● PROBLEM STATEMENT
Reproduce word for word the part of the New York Fashion Week piece that runs from "All and all, NYFW" to "amazing new comers!".

● PASSAGE GIVEN
::::

When fashion month ends, with the constantly spectacular fashion shows in Paris, what happened at the beginning of the season in New York is often forgotten. In fact, New York Fashion Week tends to be given much less attention than London, Milan or Paris.  New York Fashion Week has “died” and “come back to life” many times over the past 5 years. To the general public, it’s a fashion spectacle of clothes on models, and includes the parading around of who's important and who’s not. But, NYFW, along with every other fashion week around the world, has always been about the same thing. The clothes. But today, what does a “good” fashion week look like, and who exactly gets to determine when this bi-annual time slot for designers, who, I must add, have spent months creating in order to show off their designs to the world, is “dead”?

Technically, NYFW can only be dead if those that contribute to it allow it to be. A fashion week crowd consists of various magazine editors, wardrobe stylists, buying directors, VIP clients, and a certain balance of influencers/celebrities. This same crowd then determines which of the clothes/accessories will get in front of the eyes and in the hands of the masses. Us, as humans who seek entertainment at every corner, have attached the parties the day drinking, and the amount of “important people” in attendance to these shows when, at its core, the collective fashion month does not exist to cater to any of these things. Nonetheless, some brands (and their PR teams) are keeping NYFW very interesting. Absent this season, are the maximum-budget, mind blowing, high energy parties that go until 5am with large crowds heckling the PR door girl about the guest list. Just parties that end around 2 or 3.

Laquan Smith tapped into Julia Fox to have her open his runway show in the midst of her breakup with Ye. Very New York of her. Laquan’s collection was a lovely assortment of, to put it quite simply, clothes that are meant to be shown off in a very extravagant setting. The show was followed up by an exceptionally fun after party featuring two open bars, supermodels, a performance by Saucy Santana and lots of dancing. Bronx and Banco showed a procession of ostentatious, skin-baring garments that kept the crowd, and myself (who partook in Bronx and Banco’s very generous open bar before the show) saying “oooh, ahhhh” during the entire presentation. Saint Sintra’s runway show, held in one of Soho, New York’s newest “club kid” venues, featured a very slow cat walk (I mean, VERY slow) with a cheeky, unconventionally cool design aesthetic. Dion Lee, after his very fashion forward show, hosted a very New York techno after party. No photographers were present (something I assumed was rather intentional), so I took a very minimal amount of photos of the attendees and avoided photographing the kind of club activities that might garner a cease and desist letter. I guess you just had to be there. 

All and all, NYFW wasn’t bad. The snob-core collective of New York’s older fashion pioneers determined that fashion week is dead, as it is no longer serving them in the same shallow way that it once did. American Legacy brands have allowed the “New York Fashion Week is dead” movement to convince them to jump ship on the week as a whole, choosing to remove themselves from the black sheep of fashion month and are, instead, opting, to show off-season or overseas as to not be associated with that which is a “has-been”. Due to New York’s designers bailing on its city, the fashion hungry youth of NYC feel NYFW is dead because there seem to be no more high fashion shows to sneak themselves into. But, there are lots of amazing new comers! 

I’ve watched a collective of people take something they once chased and loved, get comfortable with it, and toss it to the side once they were satisfied with it. Now the two weeks a year that were once highly loved and coveted are used goods. The two weeks a year that are meant to celebrate fashion as a collective of fashion enthusiasts is now looked down on. As a true fashion enthusiast, season after season, I am keenly tuned into view what these crafty, passionate designers make every season. The parties, the celebrity, and everything else is just a perk. I’m impartial to fashion week being “boring”, or “very fun” because, either way, it’s about the clothes.

::::

● SUPPLIED ENTRIES

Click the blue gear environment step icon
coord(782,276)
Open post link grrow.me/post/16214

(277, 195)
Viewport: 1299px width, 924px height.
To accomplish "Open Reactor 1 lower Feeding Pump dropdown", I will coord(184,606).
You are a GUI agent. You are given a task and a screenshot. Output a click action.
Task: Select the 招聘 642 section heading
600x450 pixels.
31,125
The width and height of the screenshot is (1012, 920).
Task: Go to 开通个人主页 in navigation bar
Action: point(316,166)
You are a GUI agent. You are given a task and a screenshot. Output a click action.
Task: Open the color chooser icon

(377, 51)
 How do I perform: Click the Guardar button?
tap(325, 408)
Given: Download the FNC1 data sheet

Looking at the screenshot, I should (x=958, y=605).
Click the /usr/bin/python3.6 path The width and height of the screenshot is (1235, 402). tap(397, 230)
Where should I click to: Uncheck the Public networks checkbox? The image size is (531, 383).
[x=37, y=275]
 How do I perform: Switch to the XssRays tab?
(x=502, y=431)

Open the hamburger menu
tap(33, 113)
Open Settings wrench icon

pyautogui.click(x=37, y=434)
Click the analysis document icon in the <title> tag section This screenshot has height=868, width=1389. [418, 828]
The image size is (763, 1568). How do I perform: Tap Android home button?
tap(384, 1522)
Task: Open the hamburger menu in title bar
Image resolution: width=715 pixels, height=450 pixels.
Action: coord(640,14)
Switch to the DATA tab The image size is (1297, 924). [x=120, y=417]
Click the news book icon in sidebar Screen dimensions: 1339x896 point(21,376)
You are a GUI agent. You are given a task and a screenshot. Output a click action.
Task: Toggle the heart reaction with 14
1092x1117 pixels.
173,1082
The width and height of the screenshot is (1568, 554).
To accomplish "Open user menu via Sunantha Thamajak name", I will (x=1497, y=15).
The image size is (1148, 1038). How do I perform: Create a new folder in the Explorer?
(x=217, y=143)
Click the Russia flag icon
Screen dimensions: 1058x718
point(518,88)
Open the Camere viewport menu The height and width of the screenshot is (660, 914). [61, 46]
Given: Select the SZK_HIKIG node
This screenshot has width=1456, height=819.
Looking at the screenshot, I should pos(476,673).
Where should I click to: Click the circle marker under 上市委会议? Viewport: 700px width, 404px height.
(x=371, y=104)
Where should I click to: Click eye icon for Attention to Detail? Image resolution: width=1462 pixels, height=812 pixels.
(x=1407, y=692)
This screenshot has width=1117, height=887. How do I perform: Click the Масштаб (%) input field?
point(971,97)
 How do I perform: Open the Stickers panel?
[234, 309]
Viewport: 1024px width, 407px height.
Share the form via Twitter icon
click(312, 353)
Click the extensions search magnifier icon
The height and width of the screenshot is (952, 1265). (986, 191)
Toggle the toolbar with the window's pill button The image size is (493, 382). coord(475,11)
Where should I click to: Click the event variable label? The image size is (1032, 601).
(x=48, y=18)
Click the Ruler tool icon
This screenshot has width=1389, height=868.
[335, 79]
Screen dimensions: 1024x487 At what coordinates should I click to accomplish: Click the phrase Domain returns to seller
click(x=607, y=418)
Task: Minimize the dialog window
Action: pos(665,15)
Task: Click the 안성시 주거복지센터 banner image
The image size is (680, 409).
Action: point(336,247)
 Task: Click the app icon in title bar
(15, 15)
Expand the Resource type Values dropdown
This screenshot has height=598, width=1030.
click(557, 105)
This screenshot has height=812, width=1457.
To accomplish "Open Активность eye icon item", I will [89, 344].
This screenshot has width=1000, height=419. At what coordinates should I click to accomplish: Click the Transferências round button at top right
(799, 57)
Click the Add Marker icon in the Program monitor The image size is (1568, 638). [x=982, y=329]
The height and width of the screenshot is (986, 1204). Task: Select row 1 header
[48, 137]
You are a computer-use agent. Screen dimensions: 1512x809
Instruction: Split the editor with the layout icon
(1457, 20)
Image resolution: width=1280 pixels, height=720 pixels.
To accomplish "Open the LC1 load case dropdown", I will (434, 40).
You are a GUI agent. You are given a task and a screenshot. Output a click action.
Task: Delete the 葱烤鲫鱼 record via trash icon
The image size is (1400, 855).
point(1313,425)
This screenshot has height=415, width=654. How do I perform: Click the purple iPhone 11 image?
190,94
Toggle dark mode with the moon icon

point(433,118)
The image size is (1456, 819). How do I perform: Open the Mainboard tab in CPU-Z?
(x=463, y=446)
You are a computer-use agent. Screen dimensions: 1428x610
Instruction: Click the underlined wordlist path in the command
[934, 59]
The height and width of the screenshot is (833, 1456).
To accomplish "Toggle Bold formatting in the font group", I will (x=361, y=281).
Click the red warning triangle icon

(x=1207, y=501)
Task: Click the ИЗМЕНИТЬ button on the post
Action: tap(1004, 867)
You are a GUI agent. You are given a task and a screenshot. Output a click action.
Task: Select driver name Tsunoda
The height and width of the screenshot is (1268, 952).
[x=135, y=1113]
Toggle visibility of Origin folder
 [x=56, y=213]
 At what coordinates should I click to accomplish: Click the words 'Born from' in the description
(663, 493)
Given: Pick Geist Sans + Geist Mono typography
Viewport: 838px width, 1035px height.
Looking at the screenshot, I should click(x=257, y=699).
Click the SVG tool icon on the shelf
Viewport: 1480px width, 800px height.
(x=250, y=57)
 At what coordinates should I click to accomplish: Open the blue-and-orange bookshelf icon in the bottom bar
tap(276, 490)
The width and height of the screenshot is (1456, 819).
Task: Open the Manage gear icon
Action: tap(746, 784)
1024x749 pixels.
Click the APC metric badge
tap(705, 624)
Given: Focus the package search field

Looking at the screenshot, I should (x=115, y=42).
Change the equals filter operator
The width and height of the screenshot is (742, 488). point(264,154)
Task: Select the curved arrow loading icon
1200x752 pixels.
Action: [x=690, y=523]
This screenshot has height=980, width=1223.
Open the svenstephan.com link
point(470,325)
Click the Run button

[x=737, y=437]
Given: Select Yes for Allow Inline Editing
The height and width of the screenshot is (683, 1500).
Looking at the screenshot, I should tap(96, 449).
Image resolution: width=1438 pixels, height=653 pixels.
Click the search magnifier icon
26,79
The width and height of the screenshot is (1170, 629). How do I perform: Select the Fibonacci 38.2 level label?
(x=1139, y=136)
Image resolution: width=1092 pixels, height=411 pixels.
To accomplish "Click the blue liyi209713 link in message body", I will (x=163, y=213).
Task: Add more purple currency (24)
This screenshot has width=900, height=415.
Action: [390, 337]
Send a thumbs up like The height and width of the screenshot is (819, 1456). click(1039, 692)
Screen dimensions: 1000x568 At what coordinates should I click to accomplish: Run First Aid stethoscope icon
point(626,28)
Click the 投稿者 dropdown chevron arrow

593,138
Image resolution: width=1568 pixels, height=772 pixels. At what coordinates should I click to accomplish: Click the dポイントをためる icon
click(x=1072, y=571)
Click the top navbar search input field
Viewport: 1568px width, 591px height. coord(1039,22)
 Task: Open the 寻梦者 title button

::::

● EXPECTED ANSWER
All and all, NYFW wasn’t bad. The snob-core collective of New York’s older fashion pioneers determined that fashion week is dead, as it is no longer serving them in the same shallow way that it once did. American Legacy brands have allowed the “New York Fashion Week is dead” movement to convince them to jump ship on the week as a whole, choosing to remove themselves from the black sheep of fashion month and are, instead, opting, to show off-season or overseas as to not be associated with that which is a “has-been”. Due to New York’s designers bailing on its city, the fashion hungry youth of NYC feel NYFW is dead because there seem to be no more high fashion shows to sneak themselves into. But, there are lots of amazing new comers!